The questions just kept coming.
— What if everyone who took the SAT guessed on every multiple-choice question? How many perfect scores would there be? (None.)
— What would happen if everyone on earth stood as close to each other as they could and jumped? (Not much until everyone started to go back home.)
In 2014, Munroe gathered his favorites into What If? Serious Scientific Answers to Absurd Hypothetical Questions. Physics books usually sell in the mid-three figures but What If? tapped the morbid curiosity of a baffling world. Suddenly you could know precisely “What would happen to the Earth if the Sun suddenly switched off?” (It’s not pretty.)
Monroe’s serious answers to absurd questions brought him instant acclaim. He spoke to Google engineers at the Googleplex. He won a Hugo Award for Best Science-Fiction Graphic story. What If? was translated into 35 languages. And he had an asteroid named after him.
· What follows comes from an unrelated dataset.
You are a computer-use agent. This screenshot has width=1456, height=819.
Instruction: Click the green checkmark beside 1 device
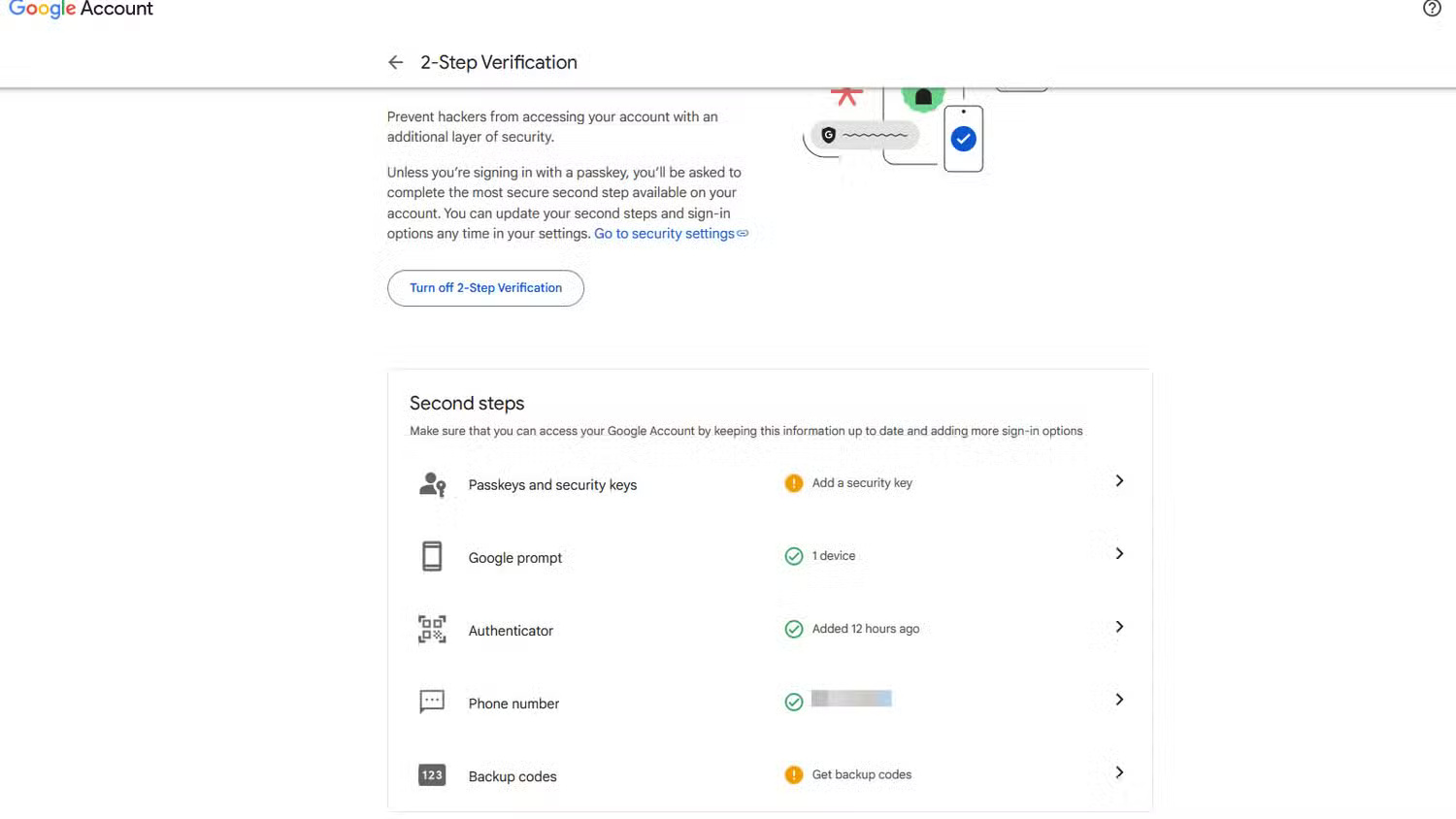(x=794, y=556)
Unphased by success, Munroe took more questions on his website, then began explaining complex ideas using only the most common 1,000 words in English. The essays became his next book — Thing Explainer. How do those “food heating radio boxes,” aka microwaves work? How do “planes with turning wings” (helicopters) fly?
While delighting readers, Munroe still takes physics seriously. He spends a day or more researching each question. Along with those stick cartoons that the Boston Globe called “charmingly amateurish,” What If? and its sequel, What If?2, include minutely detailed references for each question. These range from computer simulations to scientific papers to personal calls to fellow physicists.
The world remains complex and confusing. Nonetheless, F still equals ma and, last time we checked, e still adds up to mc with a little 2 after it. And if these certainties are not enough, you can ask Randall Munroe. Ask him anything.
“They say there are no stupid questions. That’s obviously wrong; I think my question about hard and soft things, for example, is pretty stupid. But it turns out that trying to thoroughly answer a stupid question can take you to some pretty interesting places.”